Weight Loss: Diet vs. Exercise

Losing weight requires that you take in less calories than you burn over a prolonged period of time. Your body will then begin to use its fat stores for energy causing weight loss. Since there are two sides of this weight loss equation (calories eaten and calories burned) you can manipulate either one to achieve your goal: exercise more or eat less.

Weight Loss Math

To figure out which (diet or exercise) works better, you need to understand the numbers behind weight loss. A calorie deficit is the difference between what you take in and what you burn. The size of your calorie deficit will determine how quickly you lose weight. A deficit of 500 calories per day will result in a loss of one pound per week. Double it to 1,000 calories per day and you’ll lose two pounds per week.

If someone who needs 2,000 calories each day (use the calorie calculator to see how many calories your body uses each day) wants to lose one pound per week, they’ll need to either exercise to burn an additional 500 calories per day or eat 500 calories less than they use. Is it easier to exercise to burn that additional energy or is it easier to eat less?


Burning 500 calories through exercise is possible but it isn’t easy. You’ll probably have to run 5-6 miles each day to burn that kind of energy. If you’re big into running or other high intensity exercises, you can probably lose weight through physical activity alone. This 500 calorie example is if you only want to lose one pound each week.

If you want to lose two pounds per week, creating a deficit of 1,000 calories through exercise alone is a lot harder and can be out of reach for most people. To burn that much energy, you would need to workout two times per day and at a very high intensity (running about 10-12 miles).


Creating a deficit of 500 calories per day through dieting (to lose one pound per week) isn’t hard to accomplish. All you need to do is cut out 500 calories from your daily intake: if you use 2,000 calories each day, (use the calorie calculator for your own body’s energy needs) simply eat 1,500 calories.
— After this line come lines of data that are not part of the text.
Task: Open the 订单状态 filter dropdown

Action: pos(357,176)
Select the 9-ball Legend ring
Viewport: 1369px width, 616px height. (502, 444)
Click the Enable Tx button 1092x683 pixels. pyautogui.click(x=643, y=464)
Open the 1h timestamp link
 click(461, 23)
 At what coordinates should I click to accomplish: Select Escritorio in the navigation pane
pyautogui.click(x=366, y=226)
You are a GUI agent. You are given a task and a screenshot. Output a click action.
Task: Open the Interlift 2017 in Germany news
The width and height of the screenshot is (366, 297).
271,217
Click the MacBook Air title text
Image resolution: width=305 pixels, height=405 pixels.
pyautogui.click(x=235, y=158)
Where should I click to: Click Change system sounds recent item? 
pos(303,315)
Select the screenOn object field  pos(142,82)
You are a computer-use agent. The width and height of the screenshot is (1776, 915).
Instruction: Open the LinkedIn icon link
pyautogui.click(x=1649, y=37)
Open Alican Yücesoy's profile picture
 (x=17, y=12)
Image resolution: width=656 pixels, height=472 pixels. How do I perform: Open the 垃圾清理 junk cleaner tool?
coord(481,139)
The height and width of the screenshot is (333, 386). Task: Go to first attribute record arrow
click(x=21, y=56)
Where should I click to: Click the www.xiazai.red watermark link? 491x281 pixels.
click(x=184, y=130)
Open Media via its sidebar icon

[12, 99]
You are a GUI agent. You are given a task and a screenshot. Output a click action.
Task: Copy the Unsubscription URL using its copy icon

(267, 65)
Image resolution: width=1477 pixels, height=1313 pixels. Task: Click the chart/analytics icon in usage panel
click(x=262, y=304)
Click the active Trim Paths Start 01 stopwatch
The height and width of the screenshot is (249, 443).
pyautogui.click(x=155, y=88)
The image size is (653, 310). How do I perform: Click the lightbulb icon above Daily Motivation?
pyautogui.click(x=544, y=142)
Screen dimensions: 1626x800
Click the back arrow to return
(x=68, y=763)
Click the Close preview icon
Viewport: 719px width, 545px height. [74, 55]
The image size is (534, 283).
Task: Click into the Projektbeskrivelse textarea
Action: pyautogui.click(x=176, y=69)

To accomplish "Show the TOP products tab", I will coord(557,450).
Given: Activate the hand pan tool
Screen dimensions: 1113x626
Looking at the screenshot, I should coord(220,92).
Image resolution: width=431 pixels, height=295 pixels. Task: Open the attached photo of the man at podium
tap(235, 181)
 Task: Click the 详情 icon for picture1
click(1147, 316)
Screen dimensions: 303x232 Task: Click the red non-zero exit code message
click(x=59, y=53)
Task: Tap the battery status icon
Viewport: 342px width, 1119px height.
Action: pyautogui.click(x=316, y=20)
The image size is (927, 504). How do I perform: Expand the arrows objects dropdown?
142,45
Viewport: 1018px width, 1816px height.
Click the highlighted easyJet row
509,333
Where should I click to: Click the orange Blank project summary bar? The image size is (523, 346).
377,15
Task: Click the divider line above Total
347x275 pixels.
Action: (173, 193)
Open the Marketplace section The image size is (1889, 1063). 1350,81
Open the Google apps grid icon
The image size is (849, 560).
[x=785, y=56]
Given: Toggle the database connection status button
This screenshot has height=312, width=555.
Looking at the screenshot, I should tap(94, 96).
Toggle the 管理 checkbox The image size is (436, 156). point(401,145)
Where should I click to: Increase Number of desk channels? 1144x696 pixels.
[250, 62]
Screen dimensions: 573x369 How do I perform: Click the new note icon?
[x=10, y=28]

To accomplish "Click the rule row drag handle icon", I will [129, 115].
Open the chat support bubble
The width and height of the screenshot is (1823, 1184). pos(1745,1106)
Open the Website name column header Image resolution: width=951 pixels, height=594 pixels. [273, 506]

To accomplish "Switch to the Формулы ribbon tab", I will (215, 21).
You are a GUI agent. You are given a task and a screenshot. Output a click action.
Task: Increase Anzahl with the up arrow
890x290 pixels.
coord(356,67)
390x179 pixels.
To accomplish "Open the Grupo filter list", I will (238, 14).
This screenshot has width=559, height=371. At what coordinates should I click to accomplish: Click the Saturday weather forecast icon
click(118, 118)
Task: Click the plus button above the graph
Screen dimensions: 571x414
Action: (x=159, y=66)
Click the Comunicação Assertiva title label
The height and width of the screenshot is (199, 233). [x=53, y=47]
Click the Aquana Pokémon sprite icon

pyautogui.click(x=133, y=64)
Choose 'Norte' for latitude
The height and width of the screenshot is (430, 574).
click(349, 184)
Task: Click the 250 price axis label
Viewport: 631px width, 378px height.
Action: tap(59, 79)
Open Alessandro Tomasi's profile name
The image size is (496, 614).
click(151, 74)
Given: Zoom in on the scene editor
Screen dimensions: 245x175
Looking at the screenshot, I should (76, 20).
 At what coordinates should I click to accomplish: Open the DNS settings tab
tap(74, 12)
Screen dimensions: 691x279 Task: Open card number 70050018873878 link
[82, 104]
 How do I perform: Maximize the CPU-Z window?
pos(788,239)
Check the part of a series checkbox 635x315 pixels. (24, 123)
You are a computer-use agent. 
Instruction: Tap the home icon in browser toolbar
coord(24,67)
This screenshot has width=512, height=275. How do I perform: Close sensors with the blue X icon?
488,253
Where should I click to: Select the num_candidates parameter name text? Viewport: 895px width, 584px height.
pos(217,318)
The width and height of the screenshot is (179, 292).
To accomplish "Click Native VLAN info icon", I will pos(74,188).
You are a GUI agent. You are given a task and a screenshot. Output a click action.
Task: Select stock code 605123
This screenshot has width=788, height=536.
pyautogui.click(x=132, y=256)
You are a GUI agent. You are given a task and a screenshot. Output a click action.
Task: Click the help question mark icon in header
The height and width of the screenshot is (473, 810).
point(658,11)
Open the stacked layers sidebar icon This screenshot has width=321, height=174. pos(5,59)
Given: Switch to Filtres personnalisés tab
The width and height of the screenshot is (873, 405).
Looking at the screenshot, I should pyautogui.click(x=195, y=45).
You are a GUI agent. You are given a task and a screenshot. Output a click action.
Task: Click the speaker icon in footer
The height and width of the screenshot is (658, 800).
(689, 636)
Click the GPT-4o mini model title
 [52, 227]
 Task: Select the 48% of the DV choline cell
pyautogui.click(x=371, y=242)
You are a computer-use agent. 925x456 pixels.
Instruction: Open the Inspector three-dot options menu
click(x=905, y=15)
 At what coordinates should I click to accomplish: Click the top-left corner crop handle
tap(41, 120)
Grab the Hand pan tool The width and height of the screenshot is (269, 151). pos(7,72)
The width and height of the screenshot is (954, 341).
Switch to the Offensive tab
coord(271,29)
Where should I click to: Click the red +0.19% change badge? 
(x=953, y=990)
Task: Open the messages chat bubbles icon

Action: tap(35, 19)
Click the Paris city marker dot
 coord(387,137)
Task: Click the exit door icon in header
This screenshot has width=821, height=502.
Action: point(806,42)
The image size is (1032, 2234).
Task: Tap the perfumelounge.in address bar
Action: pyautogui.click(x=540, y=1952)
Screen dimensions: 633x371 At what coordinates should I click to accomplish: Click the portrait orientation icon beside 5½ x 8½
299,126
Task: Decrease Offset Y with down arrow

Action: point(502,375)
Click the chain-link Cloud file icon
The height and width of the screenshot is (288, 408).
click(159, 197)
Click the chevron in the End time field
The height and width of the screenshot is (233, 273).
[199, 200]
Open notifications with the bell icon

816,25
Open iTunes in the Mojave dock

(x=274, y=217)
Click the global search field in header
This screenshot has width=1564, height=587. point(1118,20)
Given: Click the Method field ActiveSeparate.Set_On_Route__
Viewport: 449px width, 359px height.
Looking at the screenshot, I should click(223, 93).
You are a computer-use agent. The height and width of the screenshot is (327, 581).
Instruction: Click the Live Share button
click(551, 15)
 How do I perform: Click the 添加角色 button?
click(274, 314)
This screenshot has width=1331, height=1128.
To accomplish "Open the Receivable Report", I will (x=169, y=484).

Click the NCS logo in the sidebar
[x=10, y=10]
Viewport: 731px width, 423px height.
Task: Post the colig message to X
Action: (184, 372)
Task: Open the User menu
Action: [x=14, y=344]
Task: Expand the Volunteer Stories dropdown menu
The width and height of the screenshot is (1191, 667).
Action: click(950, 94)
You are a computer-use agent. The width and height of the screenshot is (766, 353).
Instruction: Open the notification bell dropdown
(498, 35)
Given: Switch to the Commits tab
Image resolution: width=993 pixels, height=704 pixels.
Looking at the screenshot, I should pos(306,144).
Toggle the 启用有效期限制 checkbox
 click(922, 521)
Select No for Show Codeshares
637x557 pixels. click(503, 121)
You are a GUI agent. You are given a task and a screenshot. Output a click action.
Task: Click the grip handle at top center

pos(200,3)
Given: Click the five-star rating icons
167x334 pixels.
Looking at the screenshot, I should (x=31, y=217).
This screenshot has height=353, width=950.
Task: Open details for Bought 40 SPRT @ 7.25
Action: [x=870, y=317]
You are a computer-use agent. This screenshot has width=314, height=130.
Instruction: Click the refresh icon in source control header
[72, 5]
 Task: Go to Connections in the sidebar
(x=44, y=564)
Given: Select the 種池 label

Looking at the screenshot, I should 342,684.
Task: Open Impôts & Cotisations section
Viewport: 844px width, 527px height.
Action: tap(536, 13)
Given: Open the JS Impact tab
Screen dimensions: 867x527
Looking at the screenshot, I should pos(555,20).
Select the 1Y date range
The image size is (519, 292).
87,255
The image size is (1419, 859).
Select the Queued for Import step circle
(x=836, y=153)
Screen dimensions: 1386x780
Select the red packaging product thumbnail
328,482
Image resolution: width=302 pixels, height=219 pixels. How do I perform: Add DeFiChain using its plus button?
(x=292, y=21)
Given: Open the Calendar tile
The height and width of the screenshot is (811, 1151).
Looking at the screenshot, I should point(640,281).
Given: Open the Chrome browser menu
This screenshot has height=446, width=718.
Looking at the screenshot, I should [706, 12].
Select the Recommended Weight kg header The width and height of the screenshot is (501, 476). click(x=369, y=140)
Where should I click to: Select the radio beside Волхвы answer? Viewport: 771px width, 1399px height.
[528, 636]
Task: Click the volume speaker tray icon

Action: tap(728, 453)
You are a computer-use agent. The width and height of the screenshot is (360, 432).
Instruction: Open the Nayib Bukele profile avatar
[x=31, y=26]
Cutting out about 150 calories from every meal will be enough. If you want to lose two pounds per week, creating a 1,000 calorie deficit will be extremely hard and unhealthy. If you burn 2,000 calories per day, you’ll only be able to eat 1,000 calories. At this level, it will be close to impossible to get all the vitamins and minerals your body needs to properly function and you’ll risk entering starvation mode.

The Bottom Line

If you don’t need to lose large amounts of weight, small tweaks to your diet or exercise routine will help. For large weight loss goals, it is much easier and healthier to combine increased physical activity with a proper diet. If you only exercise or only diet, you’ll miss out on key health benefits that are unique to one of the two.